NBISweden / LocalEGA

Please go to to https://github.com/EGA-archive/LocalEGA instead
Apache License 2.0
4 stars 1 forks source link

Docker Swarm deployment #326

Closed dtitov closed 6 years ago

dtitov commented 6 years ago

Here we go. I'm going to record a video for the whole process tomorrow, but there are already instructions available in README.md, so the review can be started.

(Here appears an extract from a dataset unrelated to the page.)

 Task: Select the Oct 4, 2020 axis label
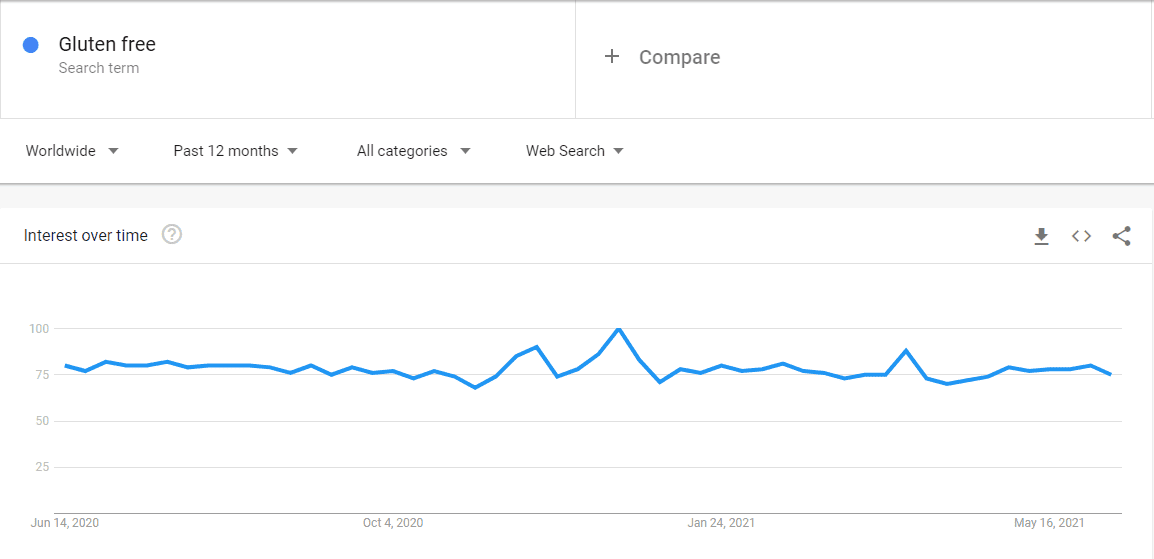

dtitov commented 6 years ago

@silverdaz, yes, it worked. Done.

blankdots commented 6 years ago

For starting a swarm cluster (using virutalbox) one can use (don't consider it the best option):

#!/usr/bin/env bash

case $1 in
  start)
    begin=$(date +%s)
    for ((i=1;i<=$2;i+=1)); do
      docker-machine create -d virtualbox --virtualbox-memory "4096" lega-swarm-$i
    done

    eval $(docker-machine env lega-swarm-1)

    docker swarm init \
      --advertise-addr $(docker-machine ip lega-swarm-1)

    TOKEN=$(docker swarm join-token -q worker)

    if [ $2 -gt 1 ]
    then
      for ((i=2;i<=$2;i+=1)); do
        eval $(docker-machine env lega-swarm-$i)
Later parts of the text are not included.